New tools for asset allocators
The rise of local fixed income markets has already given asset allocators a new set of tools, enhancing their ability to construct portfolios with better risk-adjusted returns. Although correlations tend to be high between EM equities and fixed income, investors are starting to find new diversification opportunities across asset classes and local markets.
Country differentiation is digging deeper as well. Market drivers in different countries tend to be more local and idiosyncratic than ever before, from politics in Turkey, to the effects of China’s growth on commodity exporters like South Africa, to the credit cycle in Brazil.
Beyond short-term market movements, countries are increasingly being judged by the policy decisions that they make rather than factors outside their control.
As policymakers in some countries develop more credibility in setting monetary policy, there will be greater divergence with other risky assets as well as country by country. If growth is expected to accelerate in Mexico but flatline in Russia, for example, investors have more opportunities to differentiate between the two scenarios, both because of interest rate differentials and because of greater liquidity in debt instruments, interest rate derivatives and currency markets.
Near term, given uncertain growth prospects and rising rates, EM fixed income’s risks are all too apparent.
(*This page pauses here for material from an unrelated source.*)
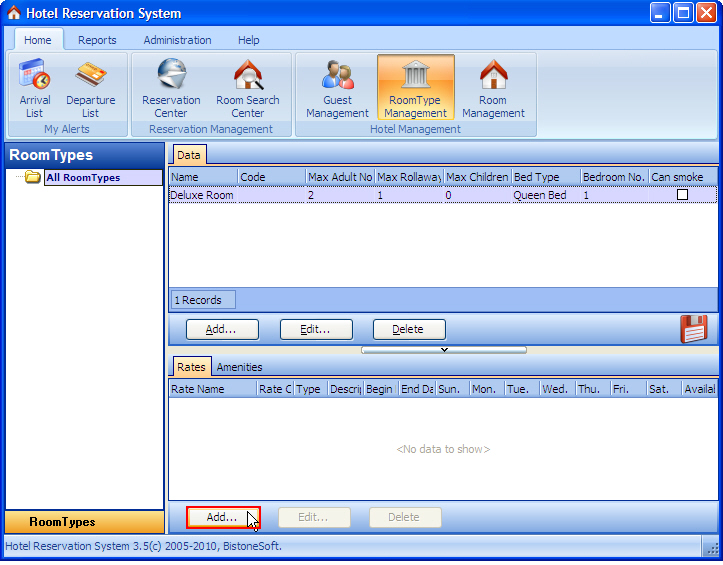Open Room Search Center
The height and width of the screenshot is (565, 723).
click(x=248, y=88)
Yet, with deepening differences among countries and changing dynamics in asset prices, opportunities should appear as well.
Conditions favourable for active, flexible strategies
Finding relative value requires both an understanding of the fundamentals and insight into local policy and currency markets. For those so equipped, the environment could be ideal for pursuing active and flexible investment strategies.
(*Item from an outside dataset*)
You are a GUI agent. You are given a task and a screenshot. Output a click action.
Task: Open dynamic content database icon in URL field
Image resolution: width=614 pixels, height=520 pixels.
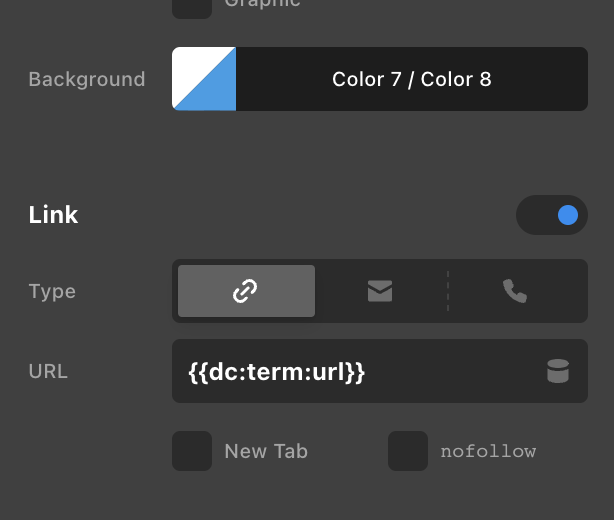558,372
For EM countries, outcomes will depend largely on the capacity of authorities to adjust and adapt domestic policy tools. Those countries that rise to the challenge with sound policy choices stand to be rewarded.
As local markets have sold off since last May, investors should look for places in which confidence on policy-making is being restored.
The prospect of a new reformist administration and the possibility of inclusion in global fixed income indices make the high-yielding local debt of India an attractive proposition. Recent volatility in the currency and cyclical weakness of the Brazilian economy are providing a great entry point for investors that have the appropriate medium-term horizon. With five-year bonds offering 6% real rates and 12% nominal rates (according to Bloomberg data), combined with a central bank that has a credible inflation-targeting regime, relatively low debt ratios, we think Brazil local bonds should be a core holding for fixed-income investors.
Nigerian bonds have also become an attractive investment alternative. Now the biggest economy in Africa, Nigeria benefits from high growth, a current account surplus, ample foreign exchange reserves and low debt levels. According to Bloomberg data, the country’s five-year bonds offer a 12.99% yield, in a context of good market liquidity, a solid and well regulated financial sector and inflation under control around 8%.
Along with new opportunities for diversification and returns, we believe the development of local currency fixed income markets is providing emerging economies with a more solid macroeconomic backdrop. As local foundations continue to strengthen, we look for local business cycles to become the most important determinants of local financial asset prices.
This won’t happen overnight, and the transition will be neither uniform nor smooth. But over time, the more local rates come to reflect local economic conditions, the more attractive these markets will become to patient global investors seeking growth and diversification.
Gerardo Rodriguez, managing director, is senior investment strategist and business manager of BlackRock’s emerging markets group. Sergio Trigo Paz, managing director, is head of BlackRock’s emerging markets fixed income within its portfolio management group. The views expressed are those of the authors and not necessarily those of Benefits Canada.